[Work instructions]: Reproduce the listing below exactly, beginning with its first line and ending with the line that holds "Task: Click the"; pictures are not part of the copy.

[Records shown]:
%%
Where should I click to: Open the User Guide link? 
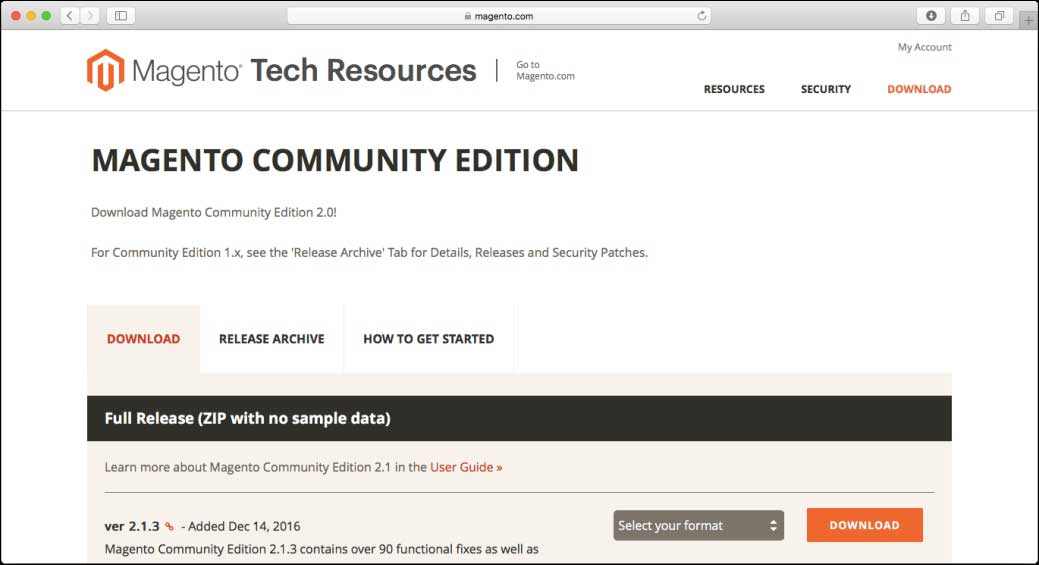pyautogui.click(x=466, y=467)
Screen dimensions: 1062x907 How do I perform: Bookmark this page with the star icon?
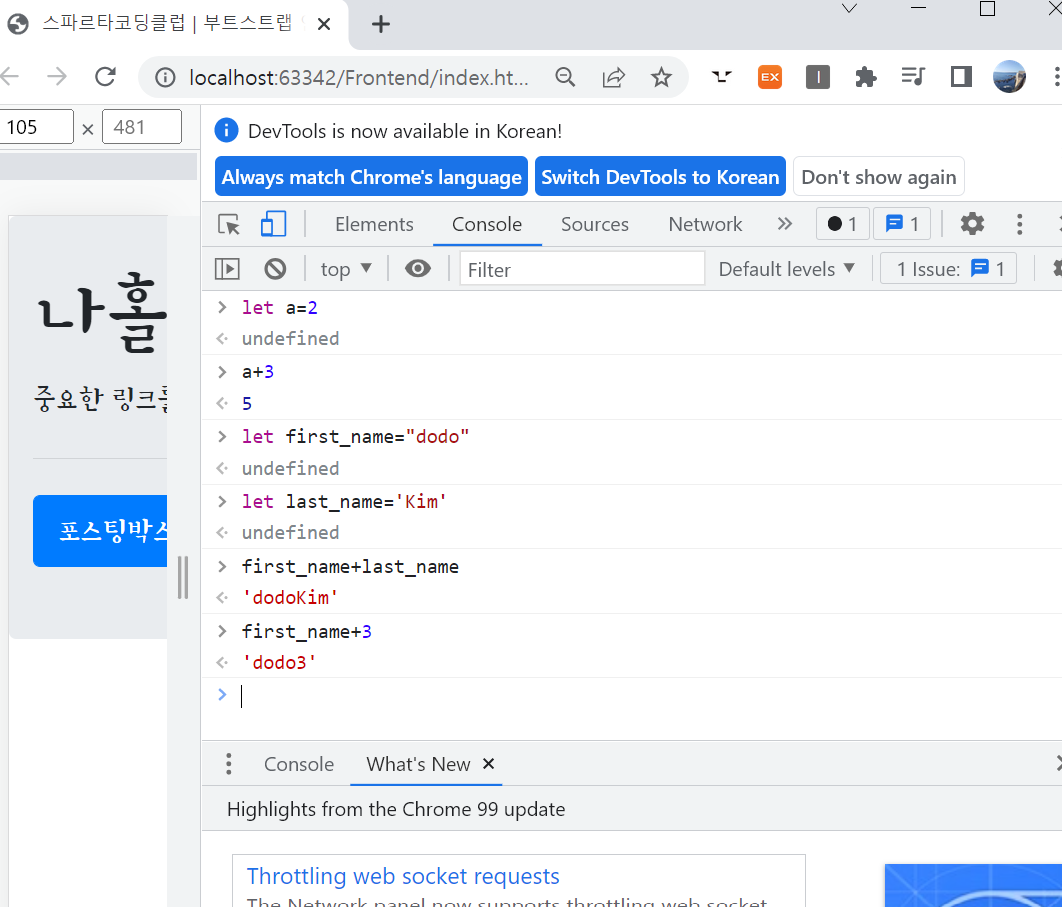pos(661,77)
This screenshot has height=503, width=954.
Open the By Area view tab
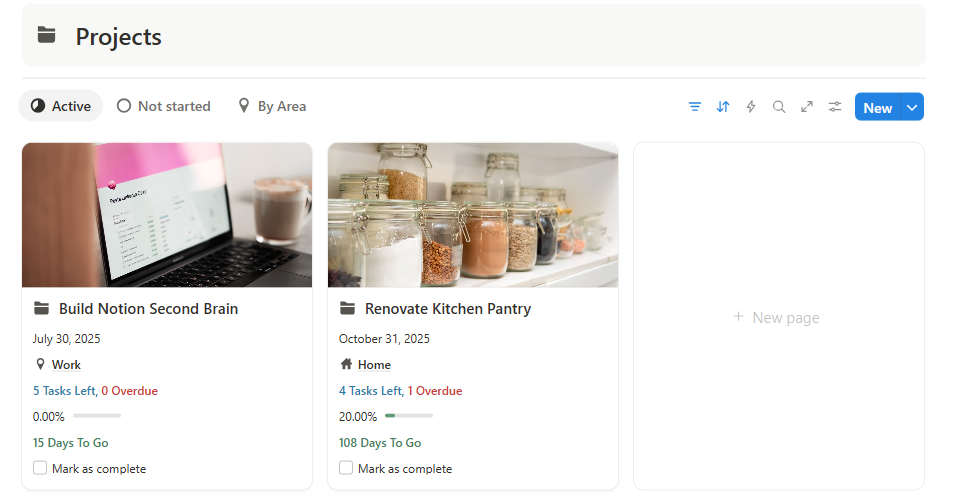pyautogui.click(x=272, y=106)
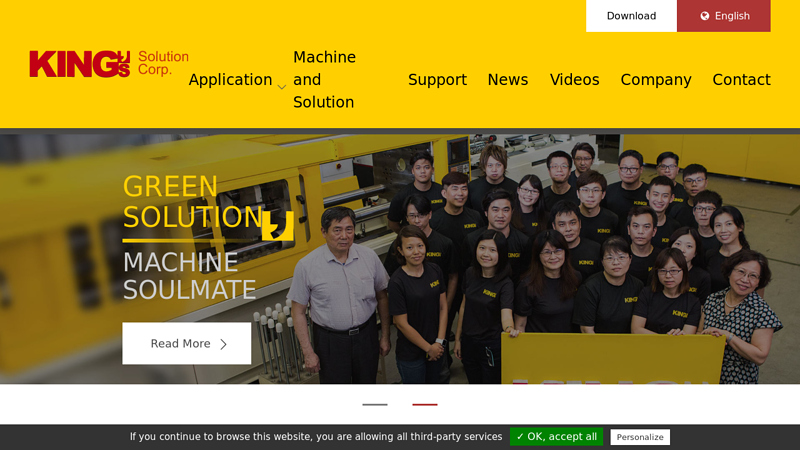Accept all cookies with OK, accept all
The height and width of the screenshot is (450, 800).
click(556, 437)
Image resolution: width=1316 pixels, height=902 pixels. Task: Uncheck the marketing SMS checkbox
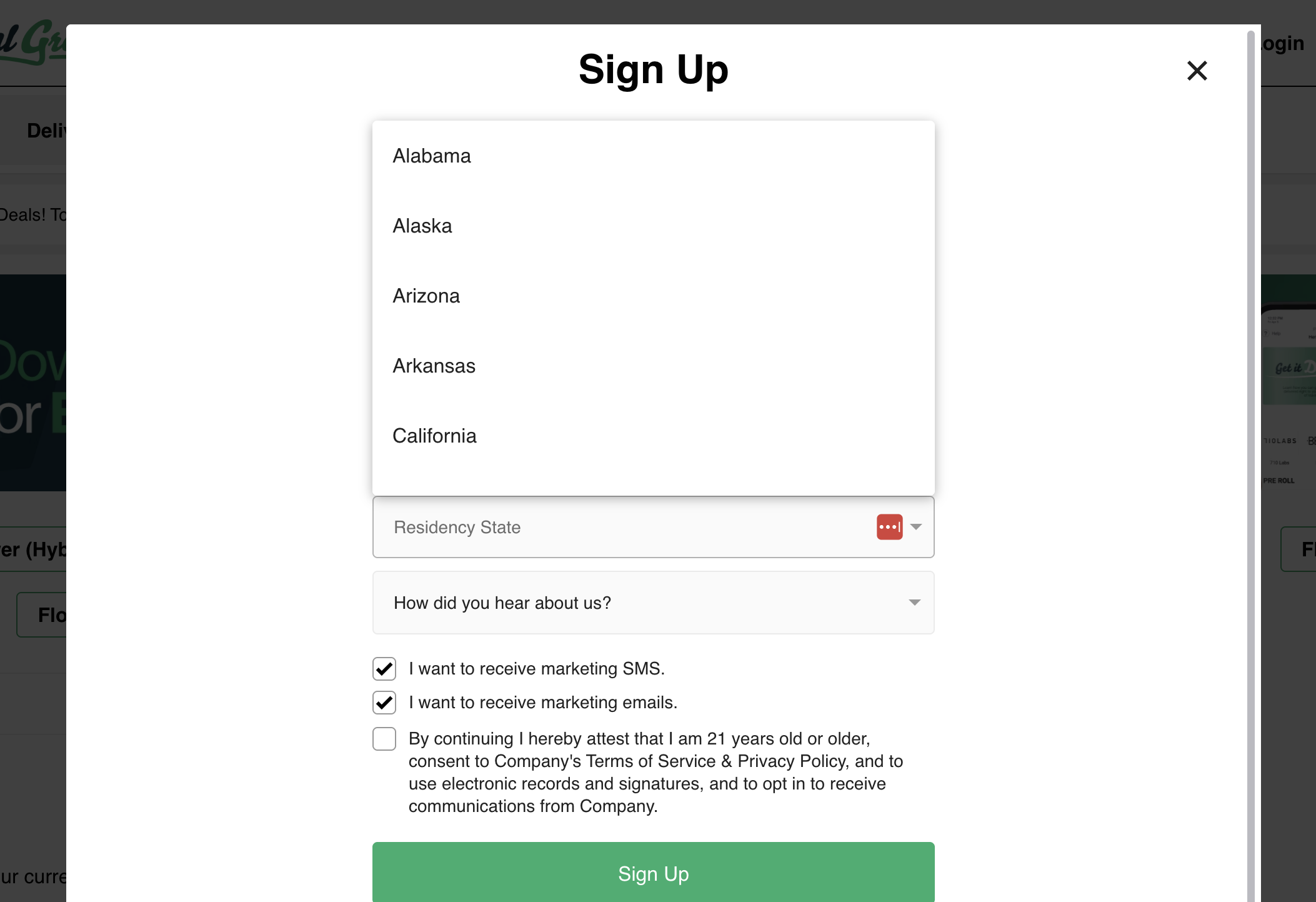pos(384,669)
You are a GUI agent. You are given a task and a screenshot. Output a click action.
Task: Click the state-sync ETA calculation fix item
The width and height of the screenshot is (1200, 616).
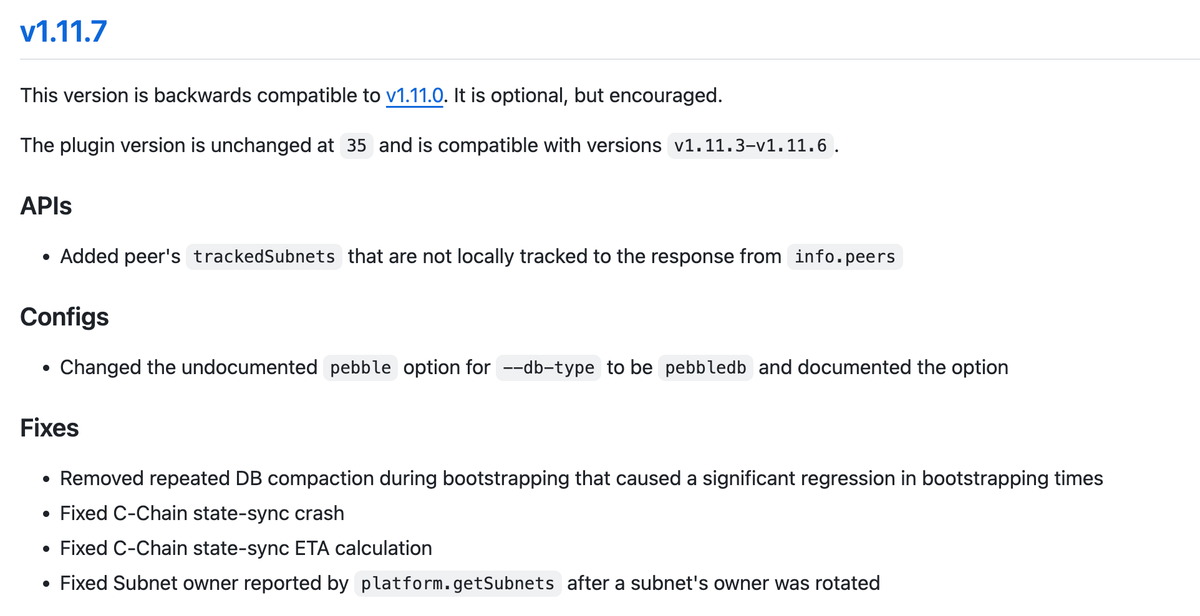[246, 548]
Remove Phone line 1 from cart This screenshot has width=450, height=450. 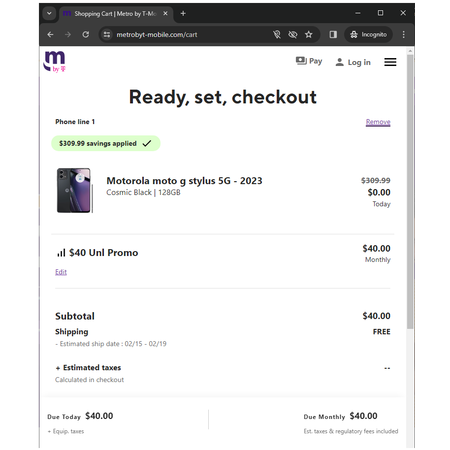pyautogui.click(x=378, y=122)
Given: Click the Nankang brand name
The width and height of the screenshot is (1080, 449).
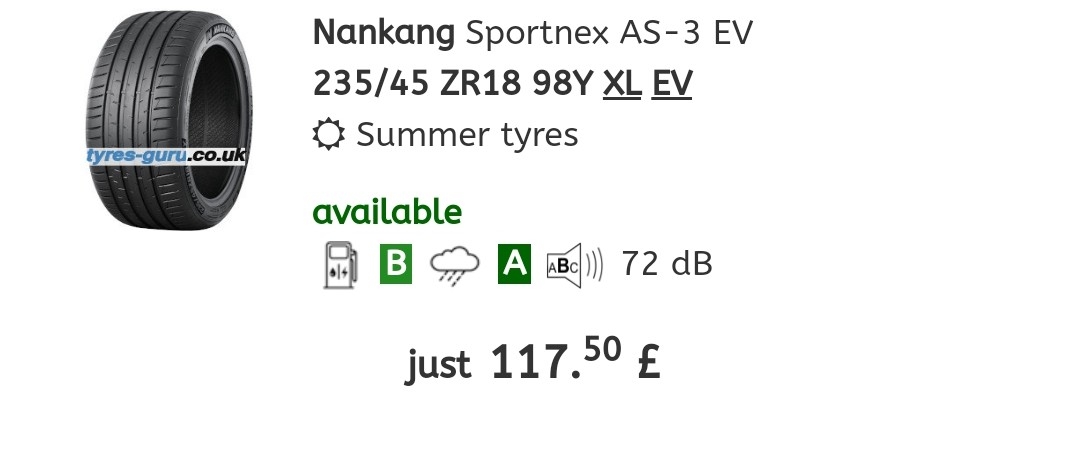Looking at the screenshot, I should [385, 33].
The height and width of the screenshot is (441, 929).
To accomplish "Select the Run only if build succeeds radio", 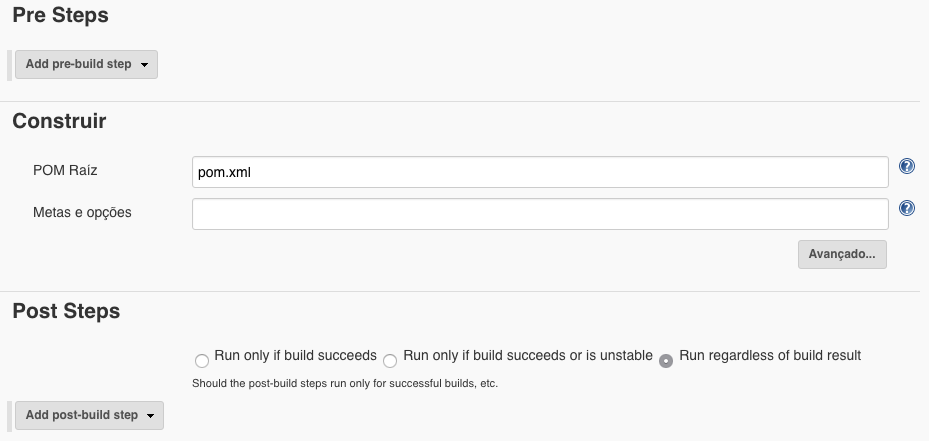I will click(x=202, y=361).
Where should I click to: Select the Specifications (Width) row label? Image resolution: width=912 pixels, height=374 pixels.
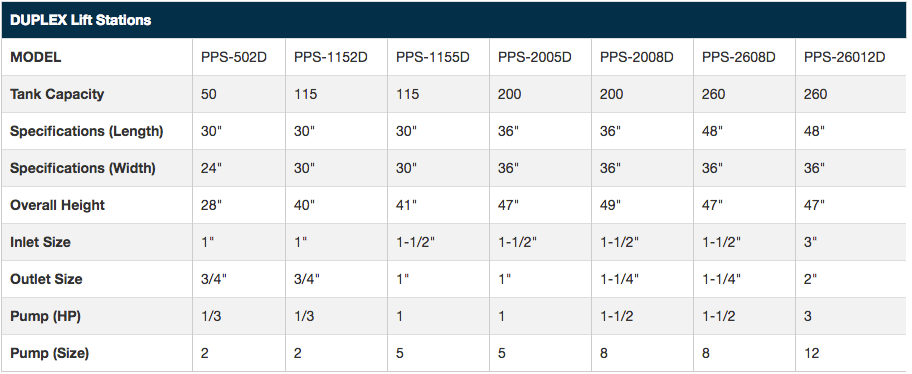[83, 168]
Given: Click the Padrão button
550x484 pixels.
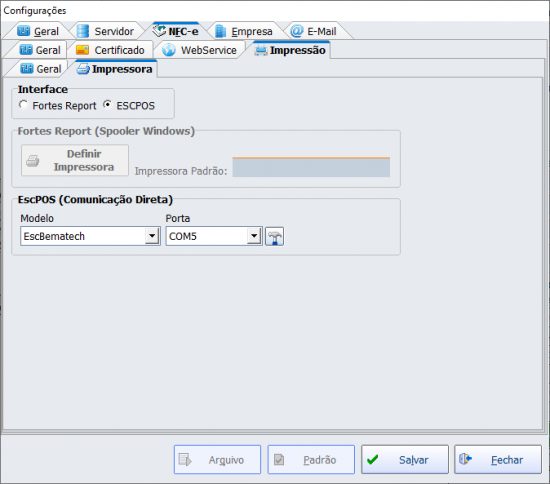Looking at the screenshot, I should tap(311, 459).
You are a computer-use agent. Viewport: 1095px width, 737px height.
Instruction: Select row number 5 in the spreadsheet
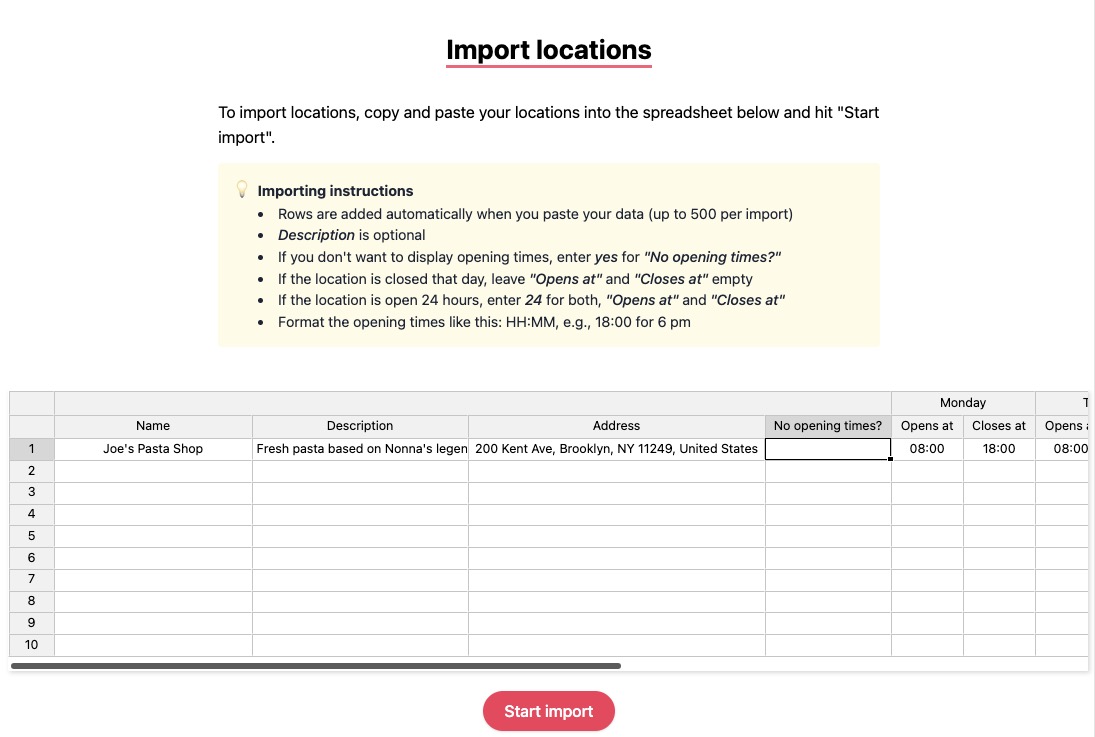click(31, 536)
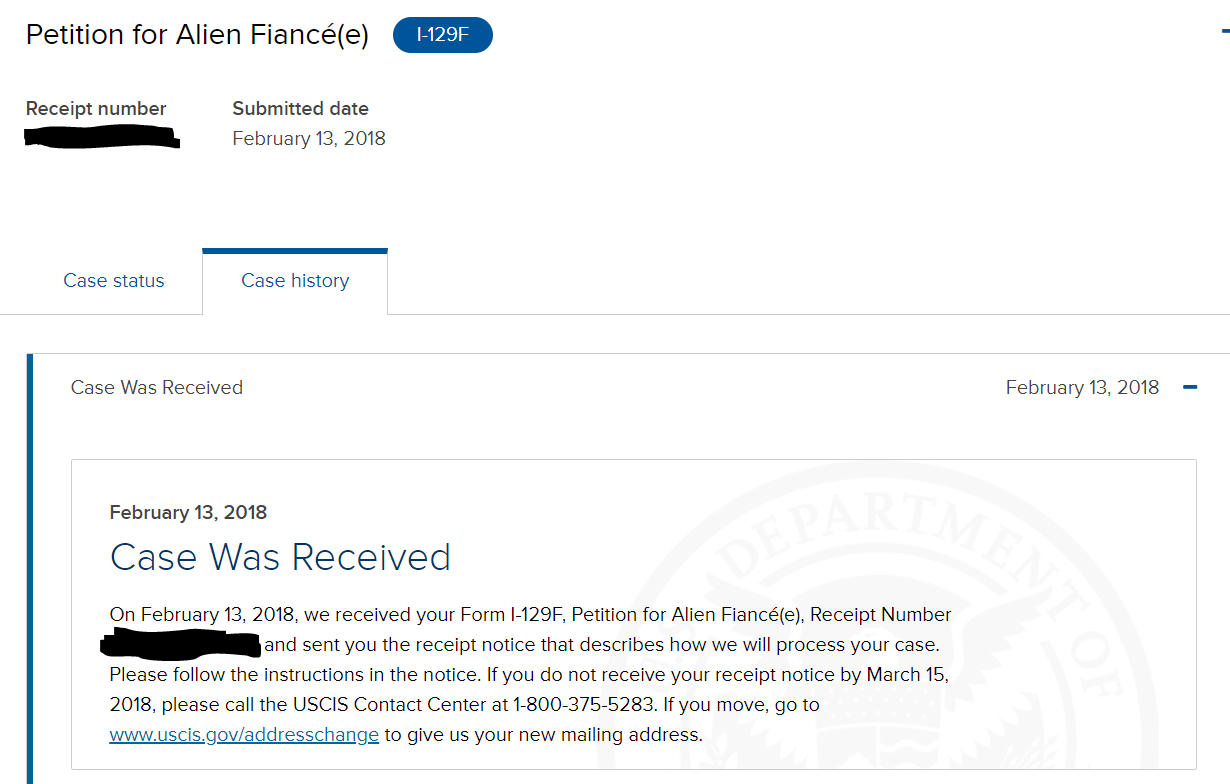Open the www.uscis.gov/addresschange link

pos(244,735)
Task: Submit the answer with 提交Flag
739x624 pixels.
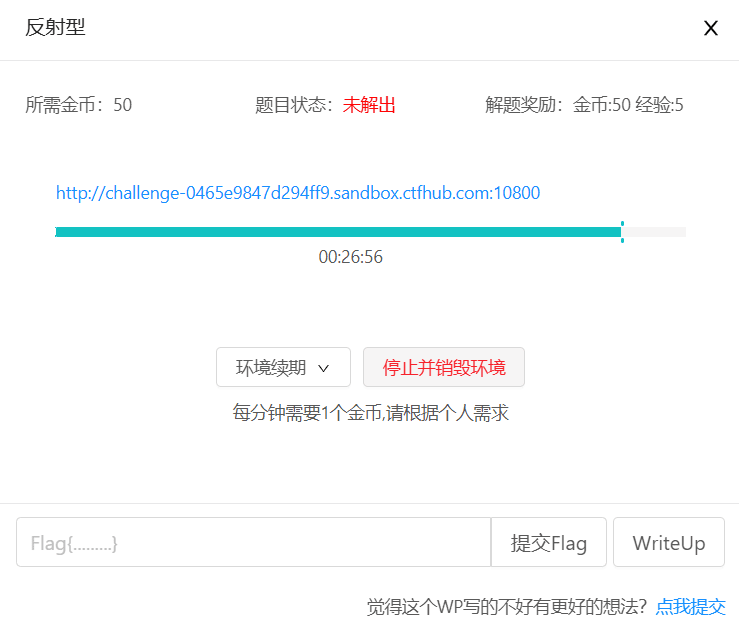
%%
[Response to the task]:
Where should I click to: Open the User Guide link? 
pyautogui.click(x=466, y=467)
Screen dimensions: 1062x907 How do I perform: Bookmark this page with the star icon?
pos(661,77)
This screenshot has height=503, width=954.
Open the By Area view tab
pyautogui.click(x=272, y=106)
Accept all cookies with OK, accept all
The height and width of the screenshot is (450, 800).
click(556, 437)
Image resolution: width=1316 pixels, height=902 pixels. Task: Uncheck the marketing SMS checkbox
pos(384,669)
You are a GUI agent. You are given a task and a screenshot. Output a click action.
Task: Click the state-sync ETA calculation fix item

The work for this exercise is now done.